Maybe Tesla Will Let You Resell Your Cybertruck

Tesla Cybertruck in silver.

People are confused about the Tesla Cybertruck again. Imagine that.

Earlier this week, Tesla added a clause to its standard sales contract blocking Cybertruck buyers from reselling their trucks within the first year of ownership. Now, the automaker appears to have dropped the idea.

Tesla is famously tight-lipped with news. It operates no public relations department and doesn’t answer reporters’ questions. So, there’s no one we can ask for clarification. But the company does publish the text of its standard sales contract online, and the language has changed twice this week.

No One Owns a Cybertruck To Resell Yet

The contract is public, but it doesn’t apply to anyone yet. Tesla plans to deliver the first Cybertrucks at the end of the month. So, to date, no one outside the company owns a Cybertruck to resell.

The Cybertruck, in case this is your first time on the Internet, is an all-electric pickup that looks like something out of the future and has stirred up controversy long before ever appearing on American roads.

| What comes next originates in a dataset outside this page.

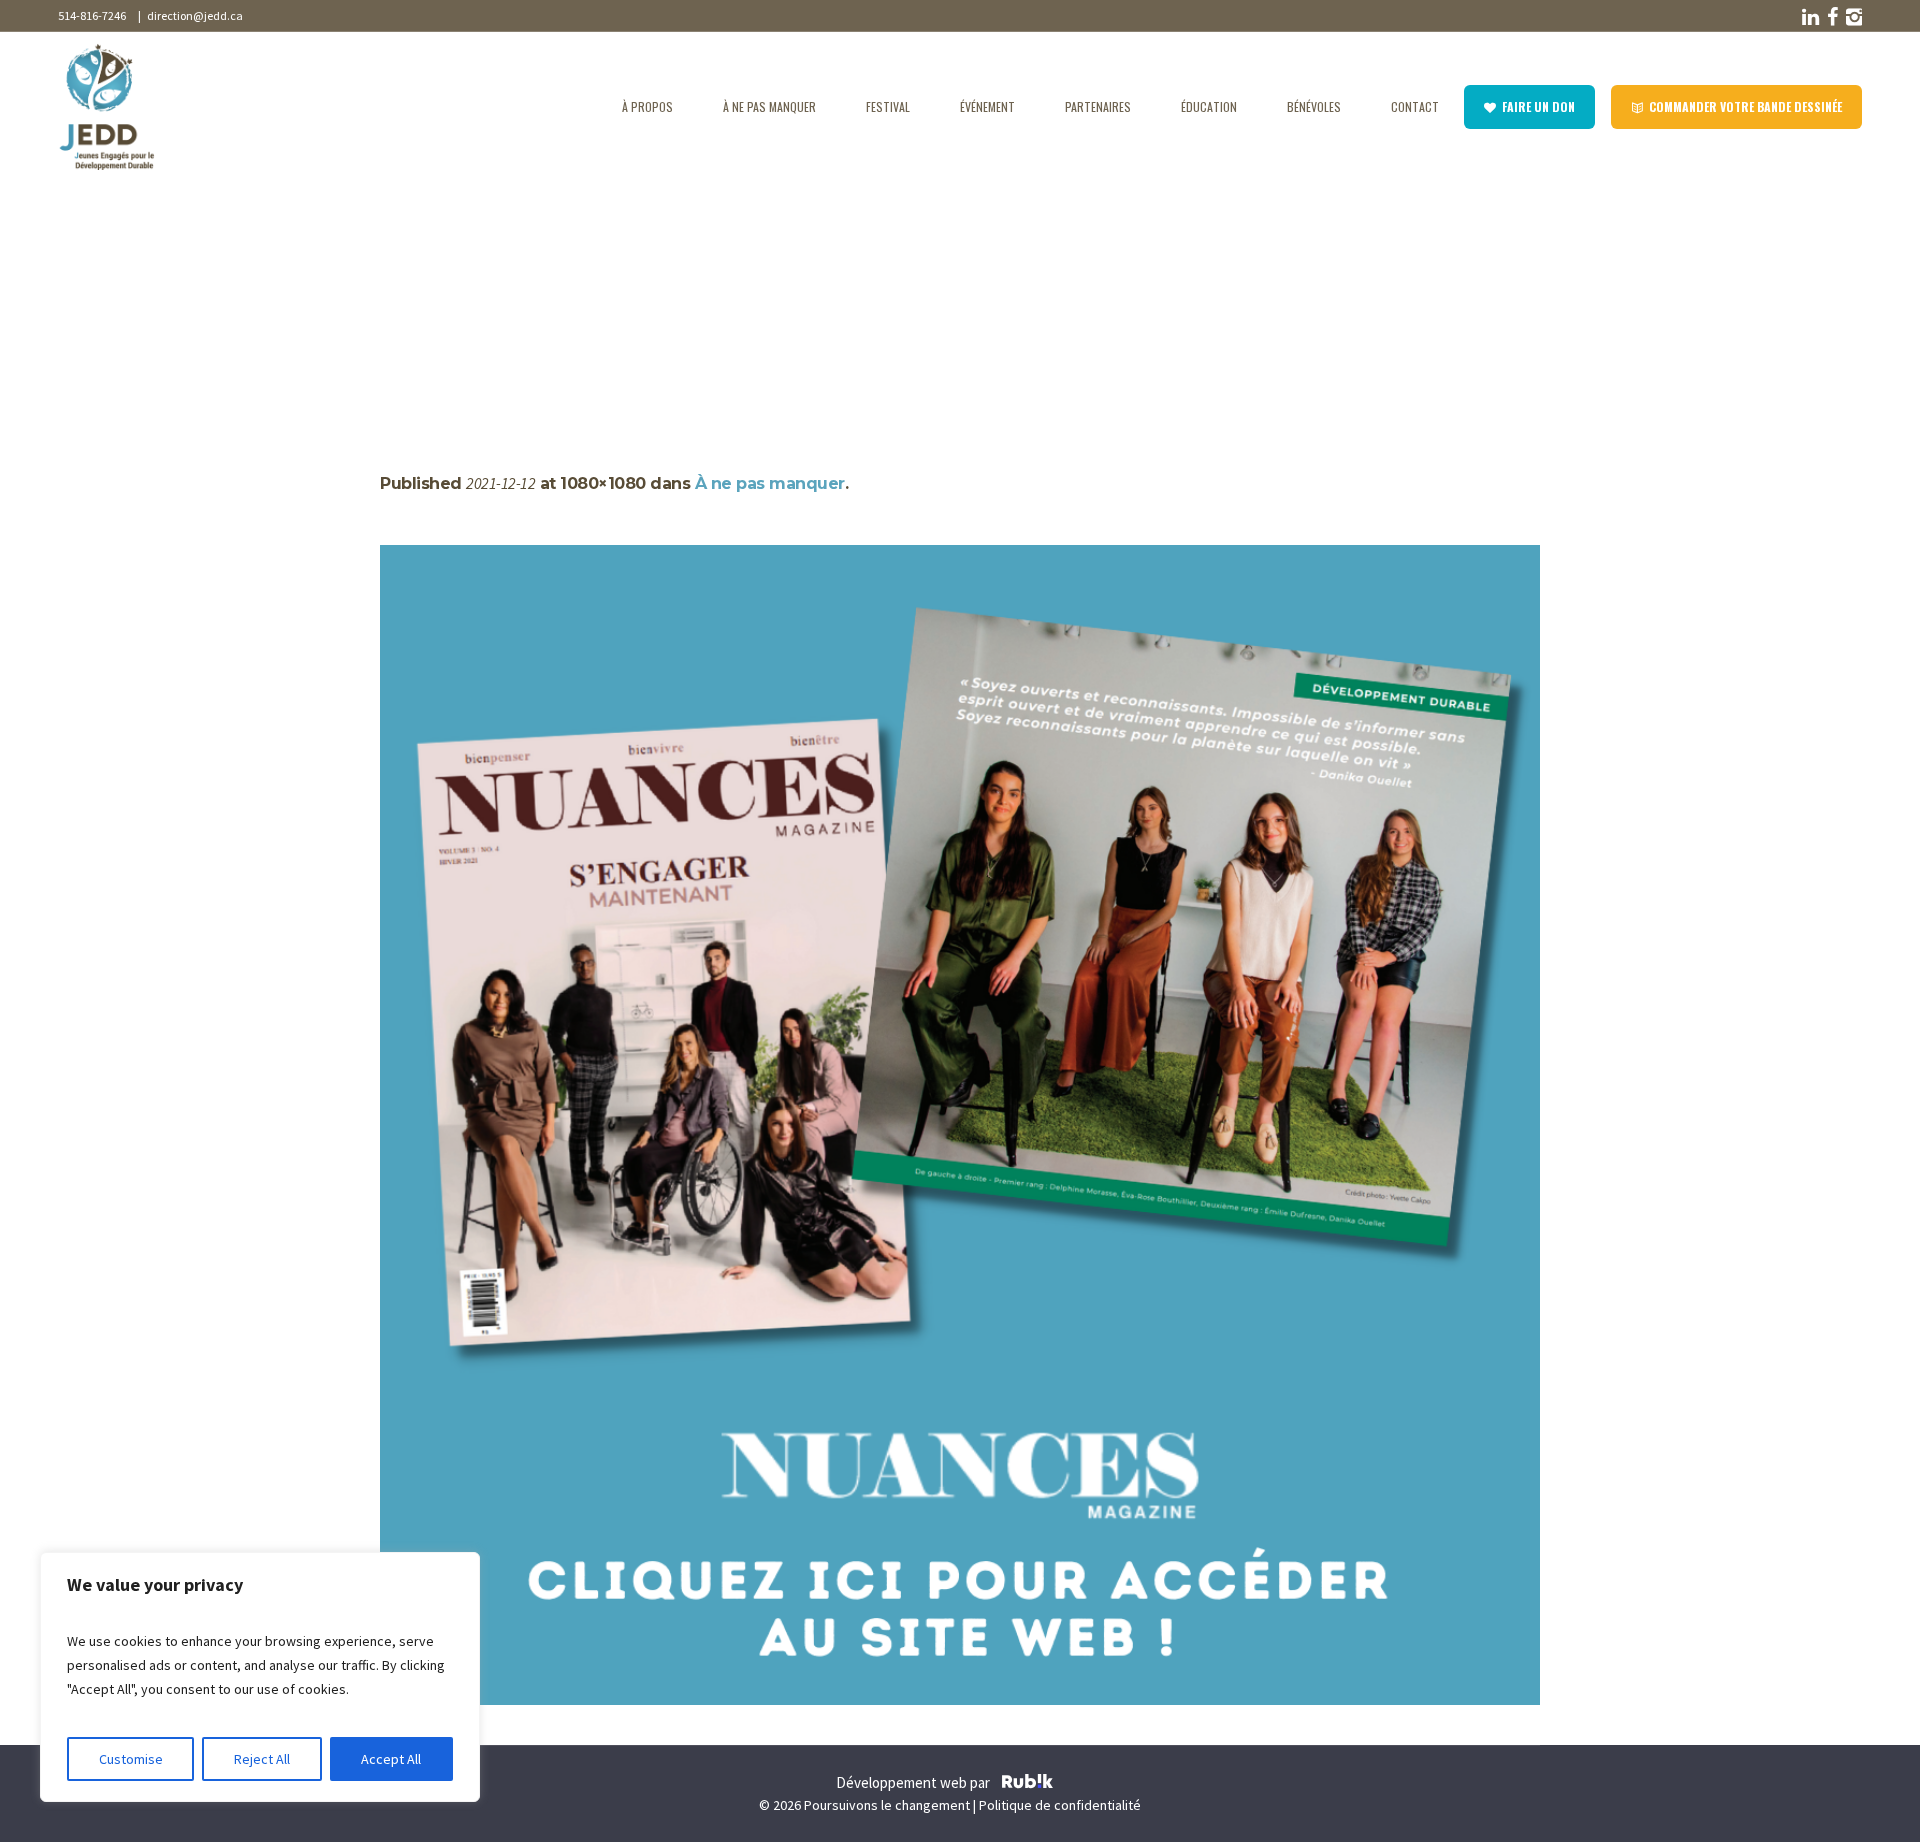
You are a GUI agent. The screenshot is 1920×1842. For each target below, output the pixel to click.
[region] (260, 1677)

It may be among the most capable trucks on the market soon – Tesla claims supercar-like acceleration, up to 14,000 pounds of towing capacity, and a stainless steel body that may be bulletproof in parts. It may not live up to its promises – Tesla skeptics delight in posting videos of Cybertruck test mules with misaligned body panels struggling in off-road testing.

But, whatever it does, it will win attention. Its remarkable body, supposedly inspired by the movie “Blade Runner,” looks like nothing else in automotive history.

The Disappearing Clause

Tesla has said the Cybertruck will appear in limited numbers at first. CEO Elon Musk told investors last month the truck is “just incredibly difficult to bring to market to reach volume” and said he wanted to “temper expectations” about how many the company could build.

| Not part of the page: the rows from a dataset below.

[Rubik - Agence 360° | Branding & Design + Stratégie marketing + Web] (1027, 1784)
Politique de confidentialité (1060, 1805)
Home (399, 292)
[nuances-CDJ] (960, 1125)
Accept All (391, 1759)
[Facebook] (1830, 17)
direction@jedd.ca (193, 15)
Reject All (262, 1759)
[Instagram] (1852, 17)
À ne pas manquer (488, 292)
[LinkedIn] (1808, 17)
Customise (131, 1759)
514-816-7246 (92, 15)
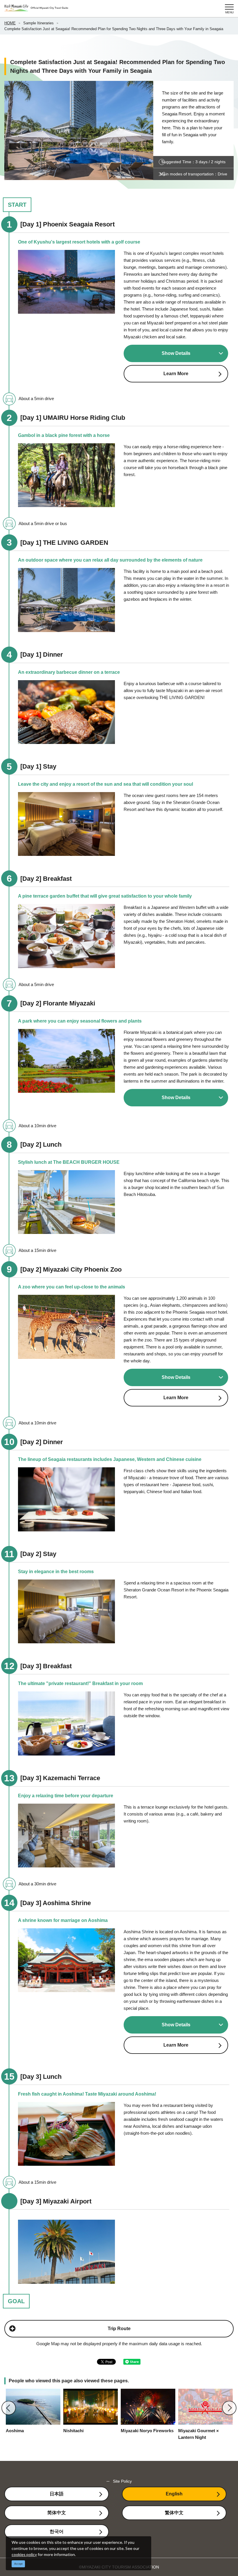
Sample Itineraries (38, 23)
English (174, 2493)
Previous (8, 2408)
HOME (10, 23)
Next (229, 2408)
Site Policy (122, 2481)
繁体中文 (174, 2512)
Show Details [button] (176, 353)
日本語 (57, 2493)
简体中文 (56, 2512)
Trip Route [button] (119, 2328)
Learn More (175, 373)
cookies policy (24, 2554)
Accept (18, 2563)
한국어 (57, 2531)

That’s the kind of language that attracts car flippers – people who buy a rare car and immediately resell it at a much higher price.

So Tesla inserted a clause in its sales contract earlier this week preventing customers from reselling the vehicle for the first year of ownership. If a customer needed to sell the truck, the language said, they could sell it back to Tesla. If they sold it private party anyway and Tesla found out about it, the company would charge them $50,000 or the profit they made from the sale, “whichever is greater.”

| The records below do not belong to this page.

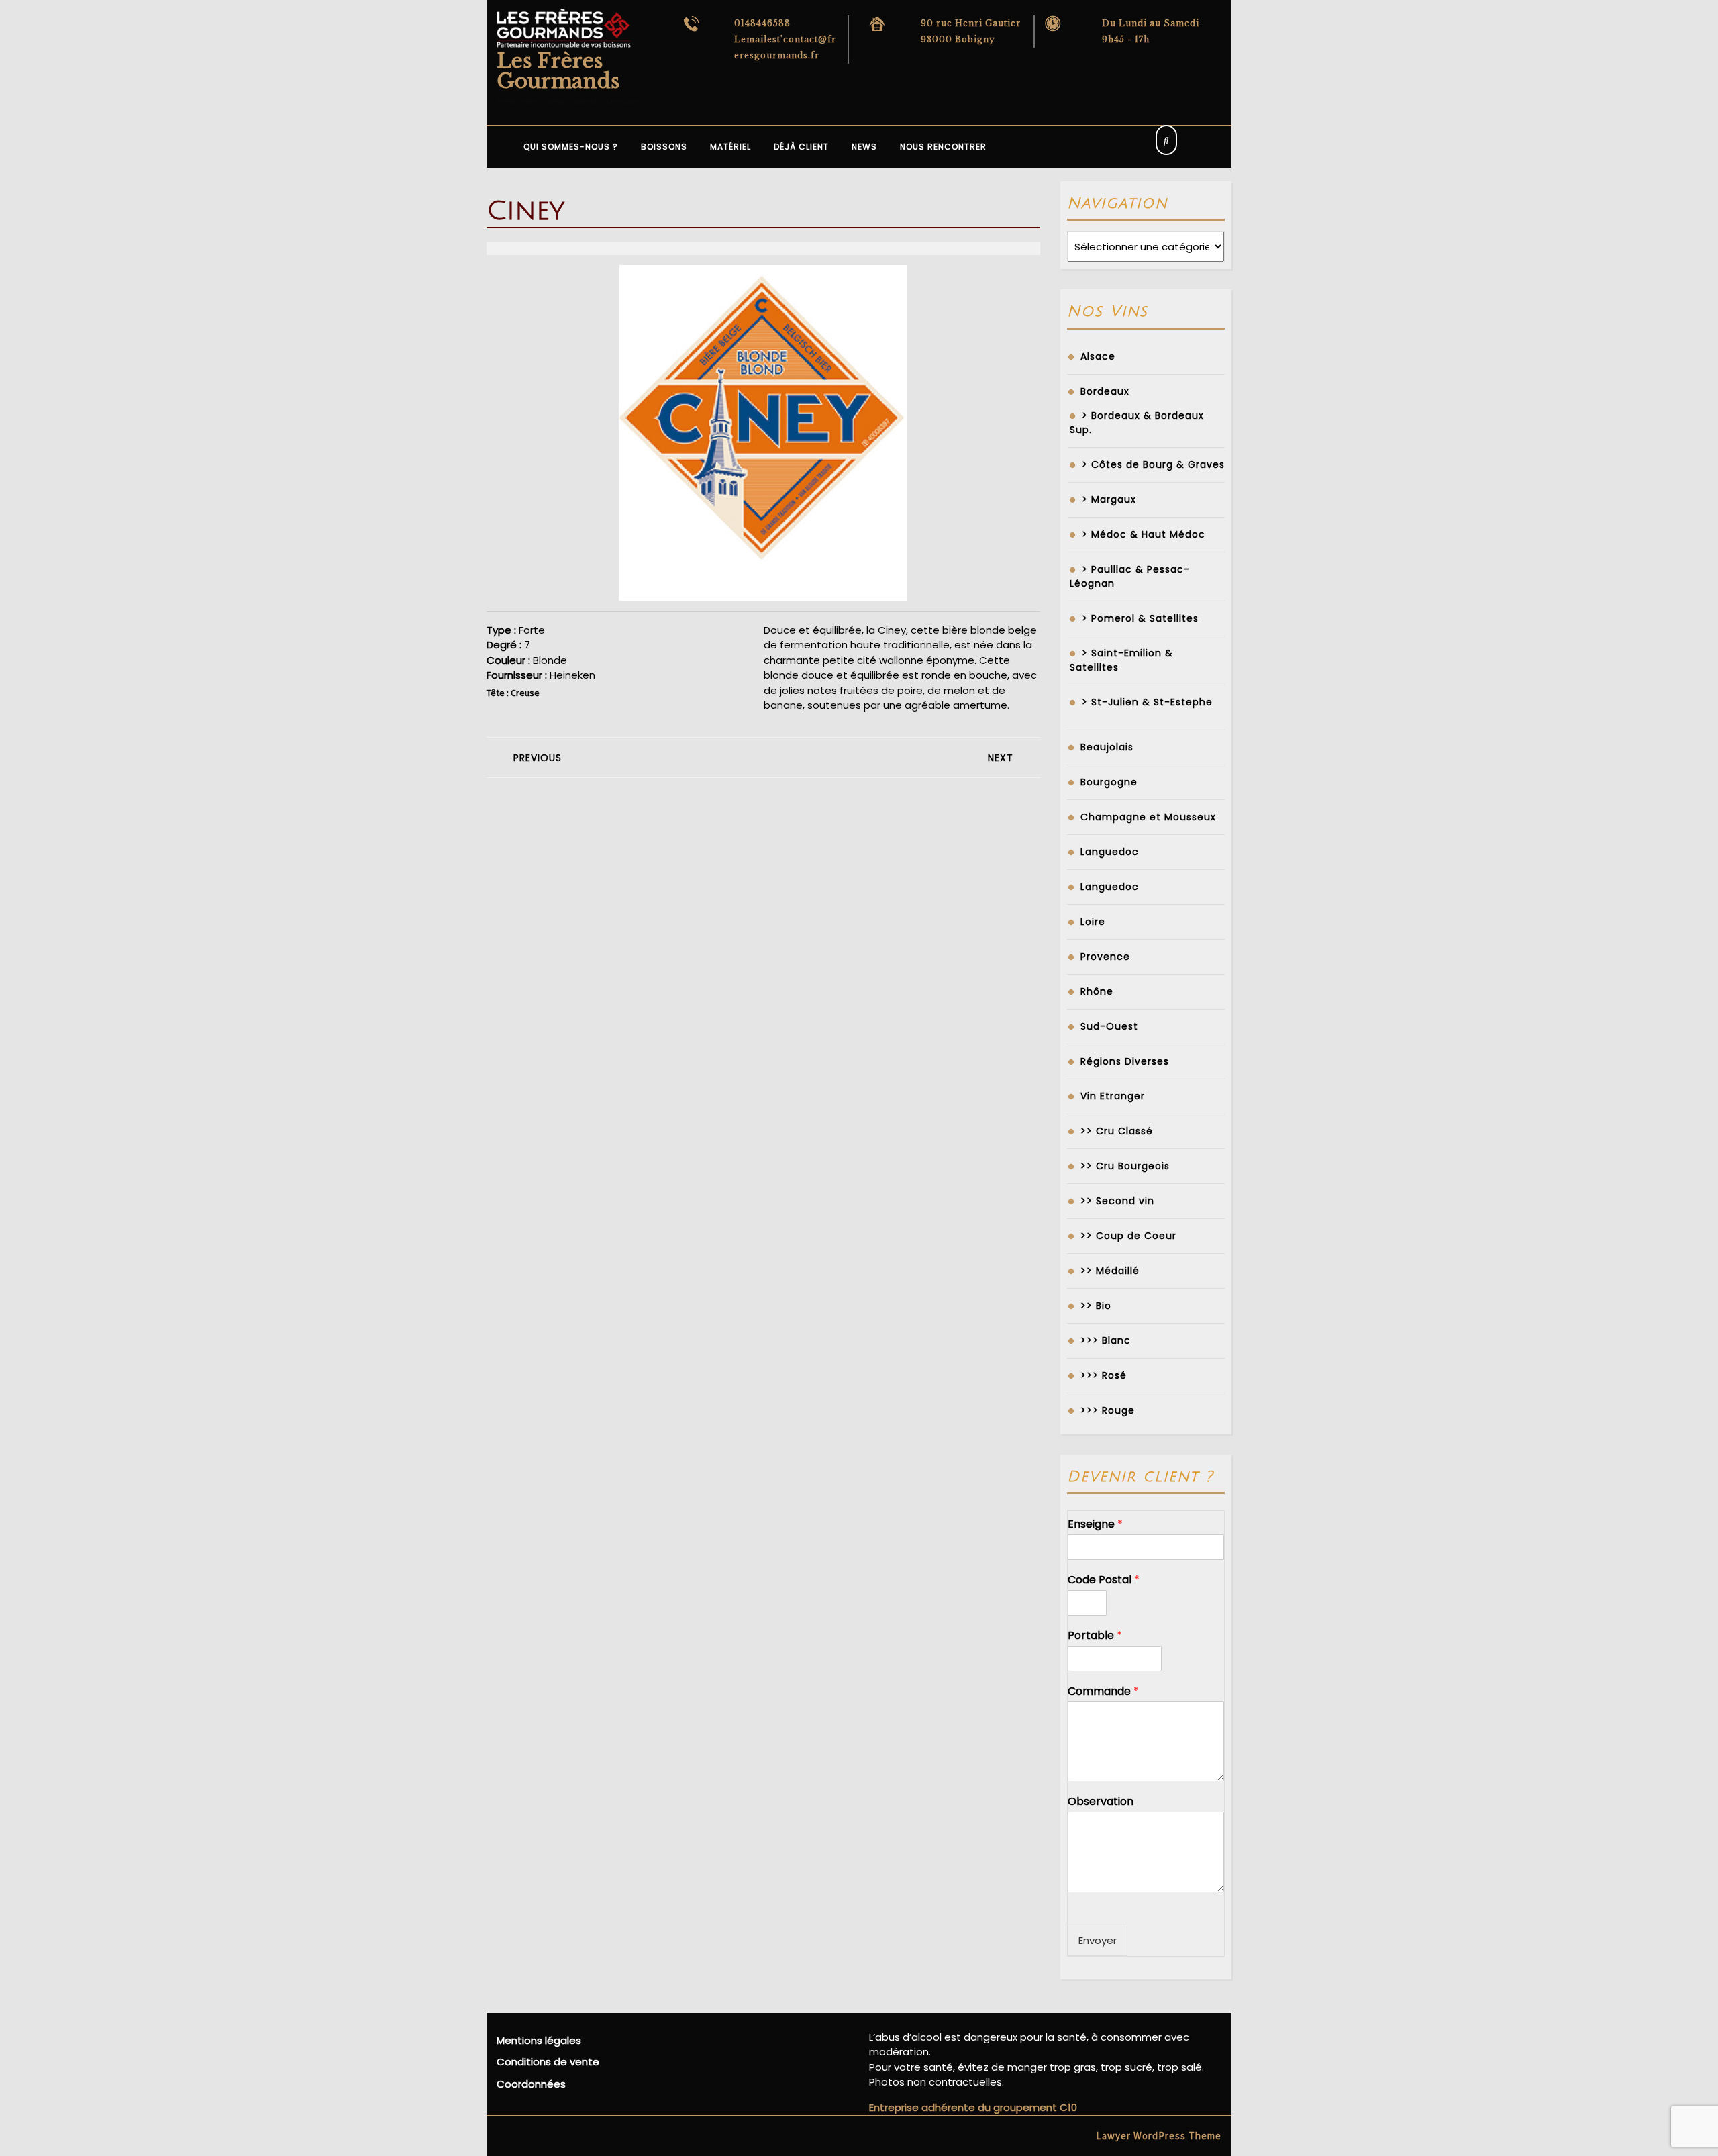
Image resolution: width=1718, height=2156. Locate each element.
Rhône (1096, 991)
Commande (1103, 1692)
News (864, 146)
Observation (1100, 1802)
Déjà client (801, 146)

The contract clause was the talk of the internet for about three days. Now, it’s gone.

Tesla Has Two More Weeks To Think About This

Its disappearance has much of the media saying the clause is gone forever. But we’d note that Tesla doesn’t plan to deliver any trucks until Nov. 30 at the earliest.

The company could have pulled the clause down to reword it. We’d ask, but…see above.

We’ll keep an eye on the contract text in the meantime and let you know if it reappears.